[Listing of where targets appear]
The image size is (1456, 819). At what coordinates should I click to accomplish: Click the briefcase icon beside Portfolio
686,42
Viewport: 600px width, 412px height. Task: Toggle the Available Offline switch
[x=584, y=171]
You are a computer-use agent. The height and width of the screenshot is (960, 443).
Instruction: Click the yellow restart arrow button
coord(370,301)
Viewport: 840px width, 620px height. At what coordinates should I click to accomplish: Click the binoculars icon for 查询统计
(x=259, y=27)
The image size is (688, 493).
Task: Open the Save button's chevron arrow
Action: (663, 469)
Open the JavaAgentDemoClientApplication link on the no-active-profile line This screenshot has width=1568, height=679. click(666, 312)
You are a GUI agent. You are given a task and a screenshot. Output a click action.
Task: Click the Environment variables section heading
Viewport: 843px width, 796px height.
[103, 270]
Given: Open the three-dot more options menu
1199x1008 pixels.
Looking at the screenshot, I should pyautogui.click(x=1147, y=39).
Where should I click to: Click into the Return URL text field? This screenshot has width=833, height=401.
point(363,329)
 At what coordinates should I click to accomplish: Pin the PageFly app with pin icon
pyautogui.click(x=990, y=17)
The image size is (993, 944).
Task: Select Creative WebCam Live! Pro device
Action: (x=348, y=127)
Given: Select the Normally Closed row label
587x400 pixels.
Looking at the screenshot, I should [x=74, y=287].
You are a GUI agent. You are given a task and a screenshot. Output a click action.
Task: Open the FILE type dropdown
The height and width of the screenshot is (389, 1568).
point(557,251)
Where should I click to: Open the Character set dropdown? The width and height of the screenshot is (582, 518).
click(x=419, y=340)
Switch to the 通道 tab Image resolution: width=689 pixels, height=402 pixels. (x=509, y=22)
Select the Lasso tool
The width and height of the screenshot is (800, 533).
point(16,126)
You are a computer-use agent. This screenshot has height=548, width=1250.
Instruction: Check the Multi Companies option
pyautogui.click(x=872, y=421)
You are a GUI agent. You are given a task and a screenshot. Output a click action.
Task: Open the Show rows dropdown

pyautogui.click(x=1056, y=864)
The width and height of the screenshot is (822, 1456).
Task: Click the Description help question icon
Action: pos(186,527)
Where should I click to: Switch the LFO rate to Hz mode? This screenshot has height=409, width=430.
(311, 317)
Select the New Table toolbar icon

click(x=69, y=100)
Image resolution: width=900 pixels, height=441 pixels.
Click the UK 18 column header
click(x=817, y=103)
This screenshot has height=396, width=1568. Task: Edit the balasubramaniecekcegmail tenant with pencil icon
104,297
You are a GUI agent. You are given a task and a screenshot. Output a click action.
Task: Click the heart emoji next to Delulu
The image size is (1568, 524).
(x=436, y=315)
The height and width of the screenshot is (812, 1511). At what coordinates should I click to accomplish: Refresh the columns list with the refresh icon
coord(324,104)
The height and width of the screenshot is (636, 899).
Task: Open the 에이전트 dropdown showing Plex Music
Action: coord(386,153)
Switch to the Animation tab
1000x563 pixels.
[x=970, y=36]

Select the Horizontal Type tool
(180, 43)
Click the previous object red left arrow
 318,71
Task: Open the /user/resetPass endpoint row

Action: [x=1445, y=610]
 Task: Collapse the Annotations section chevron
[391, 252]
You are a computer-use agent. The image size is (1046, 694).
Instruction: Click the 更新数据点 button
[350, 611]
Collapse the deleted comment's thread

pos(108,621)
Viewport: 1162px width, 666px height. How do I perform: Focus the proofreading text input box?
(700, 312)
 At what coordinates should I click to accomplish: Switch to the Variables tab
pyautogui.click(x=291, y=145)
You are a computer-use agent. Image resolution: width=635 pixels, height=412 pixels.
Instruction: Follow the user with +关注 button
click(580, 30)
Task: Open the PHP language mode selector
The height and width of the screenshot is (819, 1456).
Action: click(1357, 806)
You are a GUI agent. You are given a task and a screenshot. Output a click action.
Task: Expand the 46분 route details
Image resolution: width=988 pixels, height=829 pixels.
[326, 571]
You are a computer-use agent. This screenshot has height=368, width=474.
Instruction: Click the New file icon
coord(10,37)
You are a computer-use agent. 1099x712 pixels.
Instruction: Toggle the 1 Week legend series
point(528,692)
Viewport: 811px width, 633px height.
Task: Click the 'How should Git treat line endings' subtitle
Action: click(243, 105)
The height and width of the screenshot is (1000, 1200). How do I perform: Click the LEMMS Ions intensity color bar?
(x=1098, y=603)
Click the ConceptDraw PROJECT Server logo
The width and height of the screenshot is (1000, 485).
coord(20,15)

=== TASK REQUIREMENTS ===
In the listing above, count the lines that contain the string "Viewport" and report only that number.

=== THE REPLY ===
5